### [PROMPT]
Everything in the listing below from the line containing "Catering by Nadège (104, 274)" through the line containing "Reklama (14, 16)" must be repeated exactly; the remaining lines are not wanted.

****

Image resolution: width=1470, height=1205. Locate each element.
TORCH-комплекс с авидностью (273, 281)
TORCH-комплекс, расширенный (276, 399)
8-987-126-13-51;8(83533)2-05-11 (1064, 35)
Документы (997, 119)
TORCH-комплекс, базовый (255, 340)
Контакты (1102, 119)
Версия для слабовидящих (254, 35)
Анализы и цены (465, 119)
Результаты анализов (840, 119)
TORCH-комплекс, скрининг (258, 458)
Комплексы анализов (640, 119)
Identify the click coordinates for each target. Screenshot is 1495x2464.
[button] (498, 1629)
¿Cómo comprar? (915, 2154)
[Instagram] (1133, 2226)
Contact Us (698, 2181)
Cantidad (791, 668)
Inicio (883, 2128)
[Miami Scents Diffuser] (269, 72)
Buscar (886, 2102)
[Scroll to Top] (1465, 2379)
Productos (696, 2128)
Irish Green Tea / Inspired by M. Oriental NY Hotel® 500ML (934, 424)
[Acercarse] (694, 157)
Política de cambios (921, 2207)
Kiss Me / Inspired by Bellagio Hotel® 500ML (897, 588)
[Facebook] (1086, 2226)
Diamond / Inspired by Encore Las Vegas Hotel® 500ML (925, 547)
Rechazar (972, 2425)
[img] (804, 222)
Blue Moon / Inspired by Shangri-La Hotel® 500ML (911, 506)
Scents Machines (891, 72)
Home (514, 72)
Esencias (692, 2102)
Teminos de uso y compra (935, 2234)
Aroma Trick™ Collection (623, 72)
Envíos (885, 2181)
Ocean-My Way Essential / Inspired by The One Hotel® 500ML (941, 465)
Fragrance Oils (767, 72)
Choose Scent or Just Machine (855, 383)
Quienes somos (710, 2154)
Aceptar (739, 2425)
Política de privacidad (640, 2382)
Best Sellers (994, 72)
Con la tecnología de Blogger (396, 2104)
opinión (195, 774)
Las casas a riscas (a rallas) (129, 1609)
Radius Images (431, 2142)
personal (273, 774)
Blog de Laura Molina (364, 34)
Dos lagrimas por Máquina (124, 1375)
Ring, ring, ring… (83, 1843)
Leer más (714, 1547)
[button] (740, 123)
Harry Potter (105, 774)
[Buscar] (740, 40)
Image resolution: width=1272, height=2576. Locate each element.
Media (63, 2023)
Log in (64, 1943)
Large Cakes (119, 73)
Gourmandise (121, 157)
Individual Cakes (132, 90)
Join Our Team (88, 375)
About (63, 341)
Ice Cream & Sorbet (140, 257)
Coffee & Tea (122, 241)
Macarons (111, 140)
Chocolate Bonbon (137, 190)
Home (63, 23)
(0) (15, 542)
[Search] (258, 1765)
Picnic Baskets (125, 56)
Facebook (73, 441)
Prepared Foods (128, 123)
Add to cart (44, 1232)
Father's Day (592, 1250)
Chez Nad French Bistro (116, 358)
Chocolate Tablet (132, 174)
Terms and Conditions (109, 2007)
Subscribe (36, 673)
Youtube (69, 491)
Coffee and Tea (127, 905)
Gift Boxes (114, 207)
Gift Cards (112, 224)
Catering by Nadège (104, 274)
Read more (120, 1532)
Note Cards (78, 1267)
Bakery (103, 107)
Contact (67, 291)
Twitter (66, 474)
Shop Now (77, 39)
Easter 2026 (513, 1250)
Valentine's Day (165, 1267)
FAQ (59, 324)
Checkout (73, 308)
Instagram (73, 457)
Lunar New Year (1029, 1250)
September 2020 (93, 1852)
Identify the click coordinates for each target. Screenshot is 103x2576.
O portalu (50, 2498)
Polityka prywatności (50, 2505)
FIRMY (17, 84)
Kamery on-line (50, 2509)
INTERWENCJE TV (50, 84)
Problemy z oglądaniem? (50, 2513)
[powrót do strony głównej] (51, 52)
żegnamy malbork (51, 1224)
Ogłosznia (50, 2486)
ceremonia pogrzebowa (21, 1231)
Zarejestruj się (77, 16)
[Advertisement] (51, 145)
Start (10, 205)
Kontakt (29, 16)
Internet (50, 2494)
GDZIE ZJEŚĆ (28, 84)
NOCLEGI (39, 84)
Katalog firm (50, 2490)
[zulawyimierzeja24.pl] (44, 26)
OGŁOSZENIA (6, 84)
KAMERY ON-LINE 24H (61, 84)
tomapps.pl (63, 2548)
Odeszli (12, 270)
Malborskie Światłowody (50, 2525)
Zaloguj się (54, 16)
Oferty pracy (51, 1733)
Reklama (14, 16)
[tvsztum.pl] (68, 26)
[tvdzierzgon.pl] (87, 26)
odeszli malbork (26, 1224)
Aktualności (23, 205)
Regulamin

****

### [SOLUTION]
Catering by Nadège (104, 274)
Read more (120, 1532)
Note Cards (78, 1267)
Bakery (103, 107)
Contact (67, 291)
Twitter (66, 474)
Shop Now (77, 39)
Easter 2026 (513, 1250)
Valentine's Day (165, 1267)
FAQ (59, 324)
Checkout (73, 308)
Instagram (73, 457)
Lunar New Year (1029, 1250)
September 2020 (93, 1852)
Identify the click coordinates for each target. Screenshot is 103x2576.
O portalu (50, 2498)
Polityka prywatności (50, 2505)
FIRMY (17, 84)
Kamery on-line (50, 2509)
INTERWENCJE TV (50, 84)
Problemy z oglądaniem? (50, 2513)
[powrót do strony głównej] (51, 52)
żegnamy malbork (51, 1224)
Ogłosznia (50, 2486)
ceremonia pogrzebowa (21, 1231)
Zarejestruj się (77, 16)
[Advertisement] (51, 145)
Start (10, 205)
Kontakt (29, 16)
Internet (50, 2494)
GDZIE ZJEŚĆ (28, 84)
NOCLEGI (39, 84)
Katalog firm (50, 2490)
[zulawyimierzeja24.pl] (44, 26)
OGŁOSZENIA (6, 84)
KAMERY ON-LINE 24H (61, 84)
tomapps.pl (63, 2548)
Odeszli (12, 270)
Malborskie Światłowody (50, 2525)
Zaloguj się (54, 16)
Oferty pracy (51, 1733)
Reklama (14, 16)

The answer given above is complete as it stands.